Most recent studies have shown that Benign Mixed Epithelial And Stromal Tumor Of Kidney shares some biological mechanisms with auricular-swelling, carcinoma, congenital-mesoblastic-nephroma, contact-dermatitis, cystic-nephroma, edema, epilepsy, infertility, kidney-neoplasm, malignant-neoplasms, malignant-paraganglionic-neoplasm, neoplasms, neoplasms-complex-and-mixed, neoplasms-glandular-and-epithelial, nephroblastoma, pain, renal-cell-carcinoma, russell-silver-syndrome, stromal-neoplasm.

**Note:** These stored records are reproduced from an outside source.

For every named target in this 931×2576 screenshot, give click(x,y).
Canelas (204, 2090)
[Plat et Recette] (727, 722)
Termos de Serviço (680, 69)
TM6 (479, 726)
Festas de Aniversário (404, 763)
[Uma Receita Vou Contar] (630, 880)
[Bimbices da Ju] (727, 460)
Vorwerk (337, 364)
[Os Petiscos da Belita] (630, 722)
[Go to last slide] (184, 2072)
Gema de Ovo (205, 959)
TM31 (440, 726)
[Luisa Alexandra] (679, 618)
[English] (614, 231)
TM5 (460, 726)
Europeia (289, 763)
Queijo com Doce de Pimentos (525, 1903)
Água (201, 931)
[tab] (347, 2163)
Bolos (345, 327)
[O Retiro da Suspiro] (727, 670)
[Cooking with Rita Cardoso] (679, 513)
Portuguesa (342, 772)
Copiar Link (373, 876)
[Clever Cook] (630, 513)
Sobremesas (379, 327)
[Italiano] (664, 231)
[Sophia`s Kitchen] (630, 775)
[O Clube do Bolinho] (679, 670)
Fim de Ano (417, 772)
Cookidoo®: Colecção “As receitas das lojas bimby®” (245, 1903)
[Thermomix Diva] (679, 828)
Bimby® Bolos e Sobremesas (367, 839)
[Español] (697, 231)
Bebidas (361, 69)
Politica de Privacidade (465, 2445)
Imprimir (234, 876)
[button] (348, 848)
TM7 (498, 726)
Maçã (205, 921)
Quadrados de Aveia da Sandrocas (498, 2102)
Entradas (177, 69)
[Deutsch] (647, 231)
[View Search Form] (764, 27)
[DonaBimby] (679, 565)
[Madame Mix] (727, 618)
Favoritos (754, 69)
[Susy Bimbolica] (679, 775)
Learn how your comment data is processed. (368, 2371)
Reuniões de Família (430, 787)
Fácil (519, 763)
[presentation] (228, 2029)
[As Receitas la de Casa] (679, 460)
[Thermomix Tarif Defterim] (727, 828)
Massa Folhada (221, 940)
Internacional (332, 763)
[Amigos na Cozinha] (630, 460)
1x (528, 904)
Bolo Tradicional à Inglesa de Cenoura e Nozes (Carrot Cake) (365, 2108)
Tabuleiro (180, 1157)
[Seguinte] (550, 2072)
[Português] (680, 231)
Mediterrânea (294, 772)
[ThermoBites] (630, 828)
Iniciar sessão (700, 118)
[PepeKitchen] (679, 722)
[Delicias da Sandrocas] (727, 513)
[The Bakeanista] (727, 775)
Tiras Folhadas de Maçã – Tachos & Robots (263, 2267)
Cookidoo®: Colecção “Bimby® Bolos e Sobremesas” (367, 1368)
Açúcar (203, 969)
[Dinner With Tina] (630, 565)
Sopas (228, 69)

Among the many pathways, these few ones have gauged particular interests from scientists studying Benign Mixed Epithelial And Stromal Tumor Of Kidney, and have been seen in publications frequently: Cell Adhesion, Cell Proliferation, Demethylation, Dna Methylation, Embryo Development, Fertilization, Histone Modification, Hypersensitivity, Localization, Long-term Memory, Lymphocyte Proliferation, Maternal Behavior, Metaphase, Methylation, Oocyte Development, Oocyte Growth, Oogenesis, Pathogenesis, Sensitization, Spermatogenesis
Quite a number of genes have been found to play important roles in Benign Mixed Epithelial And Stromal Tumor Of Kidney, such as CDKN1C, COPG2, DES, DLK1, ESR1, GRB10, IGF2, IGF2R, MEST, NDN, PEG10, PEG3, PGR, PLAGL1, SNRPN, WDR20. See what Boster has to offer for the research of these genes by clicking the gene name links below and view a more detailed info card/product listing for that gene.
In a later update, we will include information such as current drugs and therapy solutions as well as on-going and past clinical trials for this disease. Plesae stay updated.